I think many white people like me are having the same reaction – so this wakeup call is clearly appropriate.
However, if asked, is there systemic racism against Canada’s native population? My answer would be, “of course”; you would have to be wilfully blind and ignorant not to see it.
Working with the Attorney General of British Columbia and the Treaty Negotiations Office there were incidents of questionable police actions.
And in fact, as a crime reporter, I have covered my fair share of shootings that verge on murder – in my opinion – of native men, women and children. Some of those shootings were committed by police officers, one in particular that killed a mother and her young son.
I am not going to get into describing them as the images from writing those stories a couple decades ago still haunt me to this day. And I agree with the sentiment many in the black community are saying right now, that those killings would never be tolerated in white communities.
Not even tolerated, they just wouldn’t happen.
In some of the cases it wasn’t racism of the pointy white hats kind, but the racism that is engrained into people through years of expectations of a certain communities based on media or assumptions or history or taught behaviour or just plain baked in bigotry.
And if quite apparent systemic racism can exist against Canada’s native community, then it isn’t much of a stretch to believe it exists against other marginalized communities including the black community.
I don’t have an answer, but perhaps the message right now is for everyone to wake up and realize the problem exists. If I am wrong about this important first step I do apologize, though I will say it isn’t out of malice, it is simply out of ignorance and I am trying to understand.

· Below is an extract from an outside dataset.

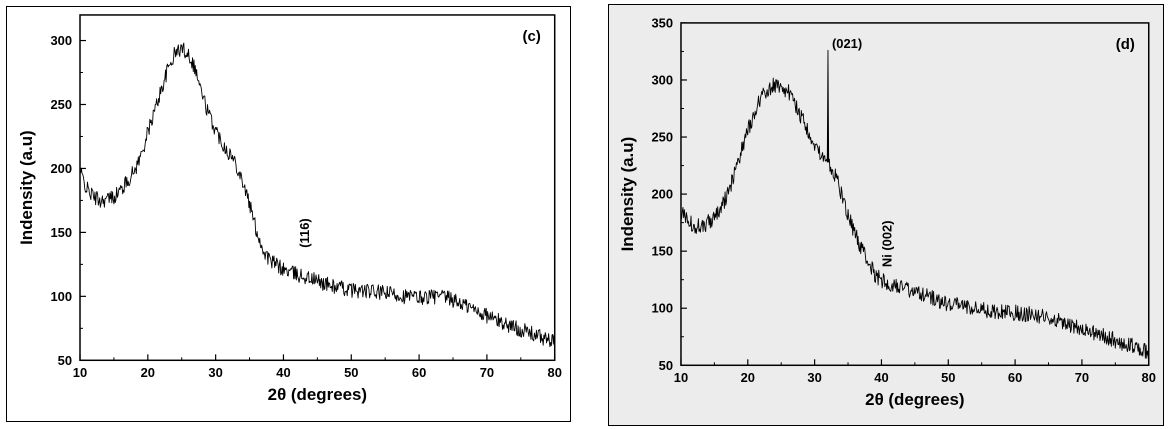  Describe the element at coordinates (847, 44) in the screenshot. I see `peak-annotation: (021)` at that location.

In my opinion understanding the problem exists is a needed first step, but it can’t be the last one. And just like everyone in the community must come together to understand the problem exists we also must come together to figure out how to fix it.

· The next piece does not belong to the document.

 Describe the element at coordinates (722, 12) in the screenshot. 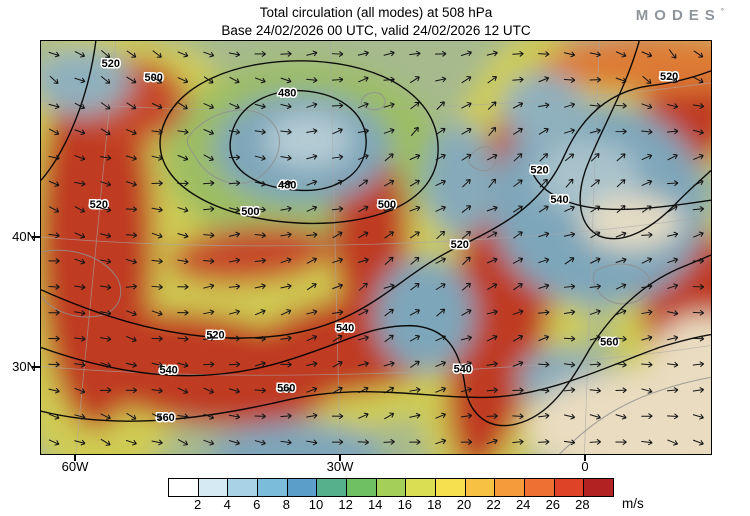

I see `modes-logo-mark: °` at that location.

It will not happen overnight and can only happen if we all work together to combat racism in our communities and most importantly in our hearts. That doesn’t mean risking your lives by marching in a parade during COVID-19 – again my opinion – rather it means fighting the engrained emotional reactions to someone based only on skin colour or ethnicity.
I consider myself a pretty open minded and non-judgemental person – politics aside – but I know I struggle with a lifetime of taught behaviour and beliefs. As I am sure many of us do.
So I will say to any of my black friends and marginalized friends and really anyone else that I will continue to grow and learn and fight any urges I may have to think or feel a certain way based on wrong-headed learned behaviour. I will also use my voice to call out that behaviour in others and the systems we have in place in society.
I don’t know what more I can do, and I would appreciate learning. As a society we haven’t always been respectful, but I am trying to be, so please show this one white man the gentleness that has been absent towards you too often in the past.
As a closing thought, I wrote the headline to this piece as a question because I don’t want to be doing what clearly has been happening for too long, I don’t want to further marginalize anyone by making assumptions.
Again, tell me if that is wrong.
Kelly Harris is Principal of Harris Public Affairs and former Membership Chair of the Public Affairs Association of Canada (Ontario Chapter). He is a regular commentator on Global News Radio 640 and columnist for Queen’s Park Briefing. He has spent the last decade working with Canada’s credit unions and served as Director on the Board of the Canadian Credit Union Association. An internationally published journalist, he has held senior positions in the Gordon Campbell Government in British Columbia and Tim Hudak’s opposition at Queen’s Park. An avid traveller, cyclist and father to Busher, an orange tabby, named after Toronto Maple Leaf Great Harvey “Busher” Jackson.